Kaliningrad is home to Russia's Baltic Sea Fleet, as well as the Chernyakhovsk and Donskoye air bases. An anonymous NATO official said that Moscow is stationing "thousands of troops, including mechanised and naval infantry brigades, military aircraft, modern long-range air defence units and hundreds of armoured vehicles in the territory."

Lithuanian leaders have voiced concern that Russia may stage a ruse scenario in order to escalate tensions. "We are afraid of any kind of possible provocations on transit routes … railways or gas pipeline or electricity transit routes … which can be organised in order to have some type of pretext from Moscow's side to begin some aggressive actions," explained Andrius Kubilius, a former Lithuanian prime minister.

There are also reports of Russian forces airlifted to Arctic bases for naval exercises, including anti-submarine and mine-sweeping operations, activities along the Finnish border, deployment of Tu-22M3 long-range strategic bombers to Crimea, and positionings across the Baltic Fleet, Black Sea Fleet, and in the western and southern military districts.
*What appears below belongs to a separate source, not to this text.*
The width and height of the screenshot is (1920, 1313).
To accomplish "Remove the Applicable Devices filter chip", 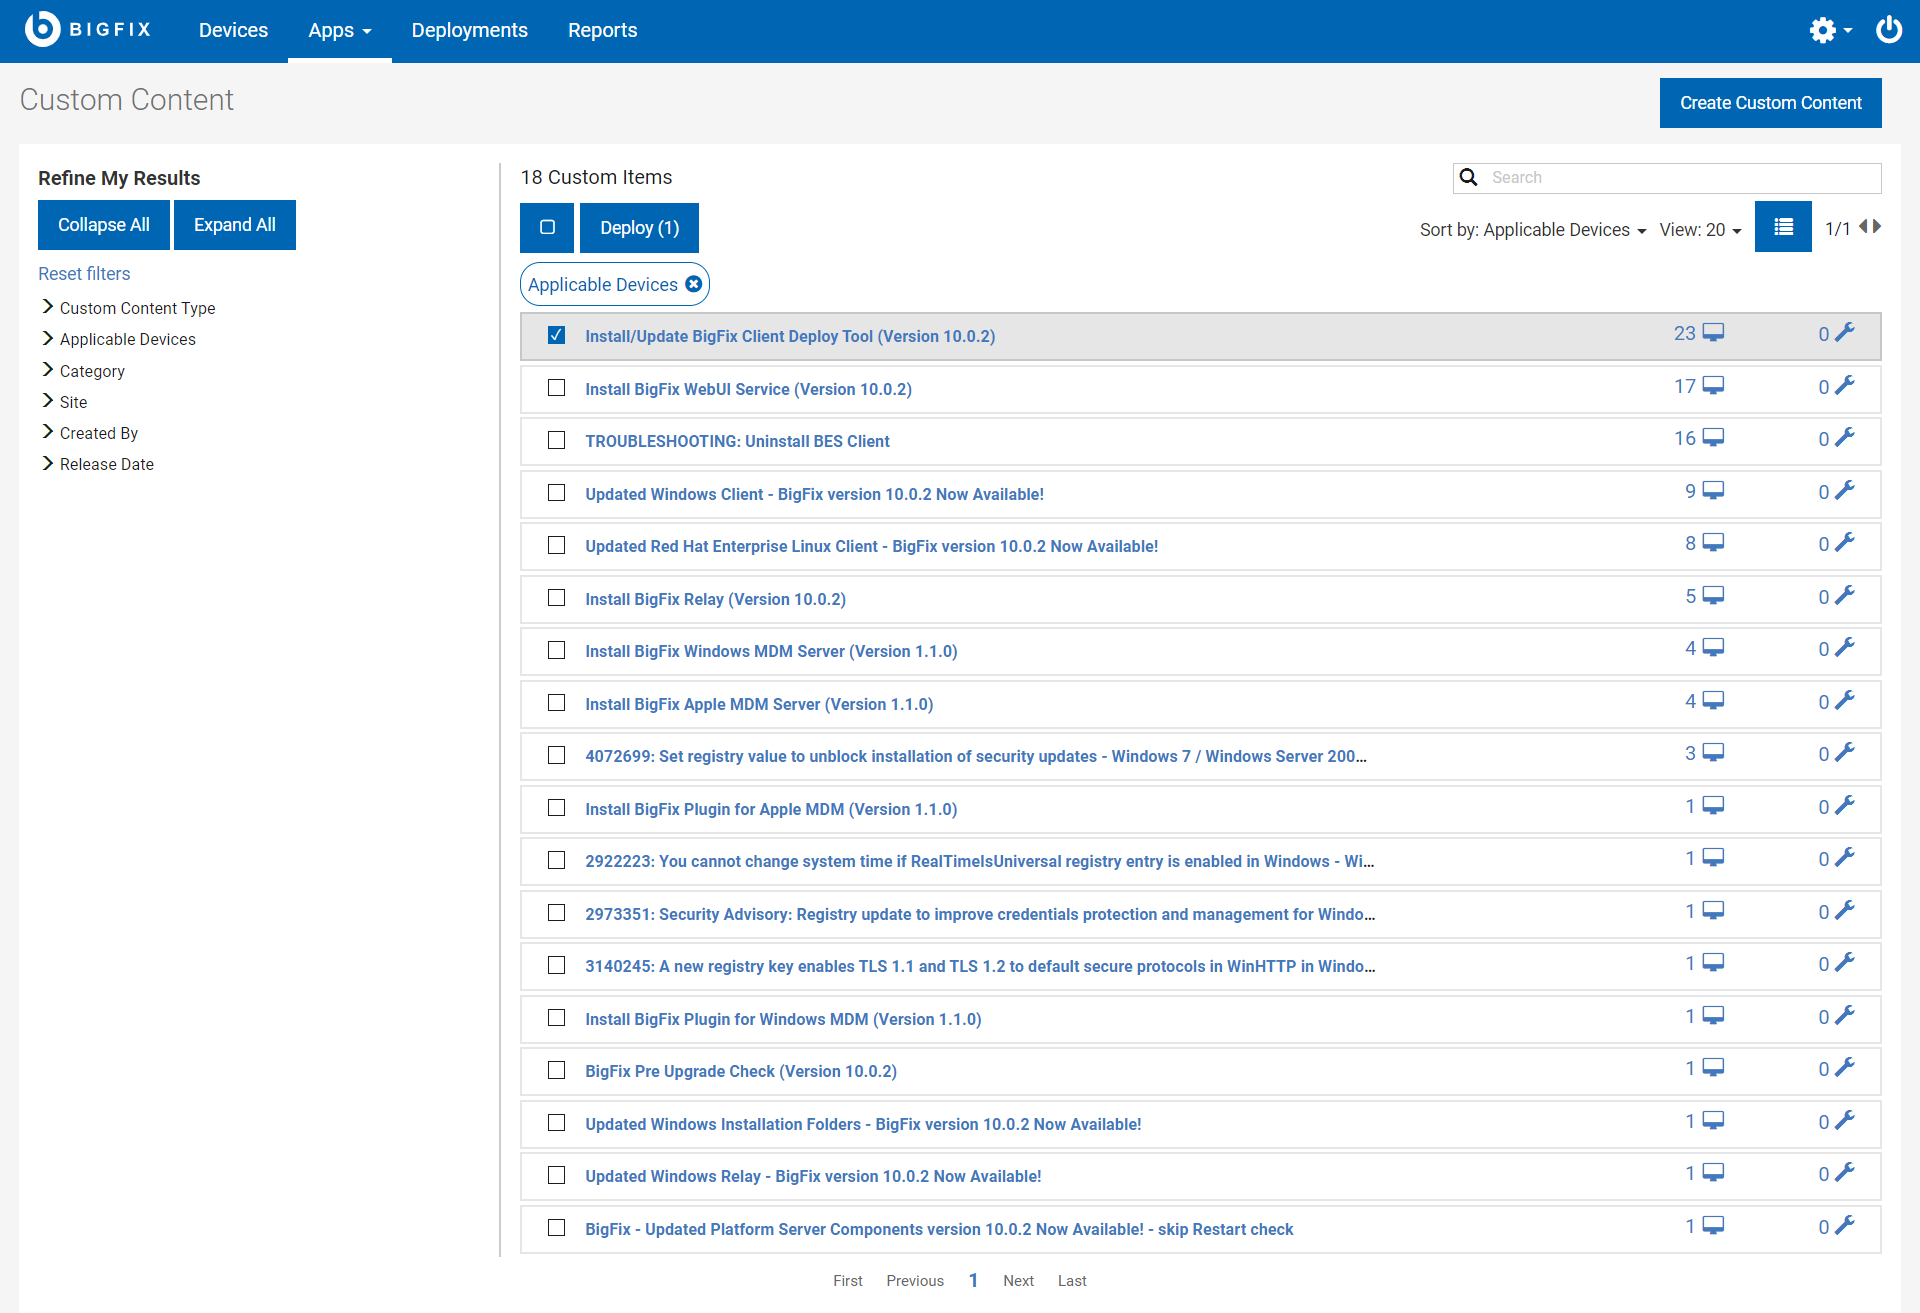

Russia also recently flexed its fleet muscles in the “Sea-Cooperation 2015” joint drills in the Mediterranean with Chinese Navy warships.

Austin, Texas global intelligence firm Stratfor noted that Russian military exercises “have taken on a threatening posture … the areas involved and the forces included seem to have been deliberately chosen to send a warning to NATO … to simulate a full-scale confrontation with NATO through the forward deployment of nuclear-armed submarines, theatre ballistic missiles, and strategic bomber aircraft.”

The NATO Fold

Formed in 1949, NATO was largely a Western European conclave until the fall of the Berlin Wall 40 years later and the collapse of the Warsaw Pact. In 1991, the Allies established a council for consultations with Central European, Eastern European, and Central Asian neighbours, many of whom saw a relationship with NATO as fundamental to integration with the then more economically prosperous West. The Partnership for Peace programme, initiated in 1994, allowed non-NATO countries to share information with NATO members. The path to full membership was open. Also in 1994, the Alliance founded the Mediterranean Dialogue with Egypt, Israel, Jordan, Mauritania, Morocco, Tunisia, and later Algeria.

In 1999, three former Russian satellites became full NATO members – Poland, the Czech Republic, and Hungary. Romania, Bulgaria, Slovakia, Slovenia, Latvia, Estonia, and Lithuania joined in 2004, Croatia and Albania in 2009.

However, in 2014, when it appeared that Ukraine, the largest land buffer between Russia and the European allies, might opt into the NATO fold, “little green men” with no insignia on their uniforms took control of Crimea, which subsequently voted to be annexed back into the Russian Federation. Ukraine has also been turned into tumult, becoming the new poster boy for rapid-development simulation terrain databases.

The conflict in Ukraine has led the long-neutral Swedes to consider NATO membership, prompting a warning, as reported in Swedish newspapers, from Russian Ambassador Viktor Tatarintsev of “consequences.”

The NATO exercise programme clearly sends a message of solidarity and of reassurance to those countries that perceive a need for strength in a time of uncertainty. However, uncertainty elevates the need for critical thinking, prudence and discretion amongst leaders across the military and political spectrum. Balance has worked to increase certainty in the past, and one could suggest, could do so in the future.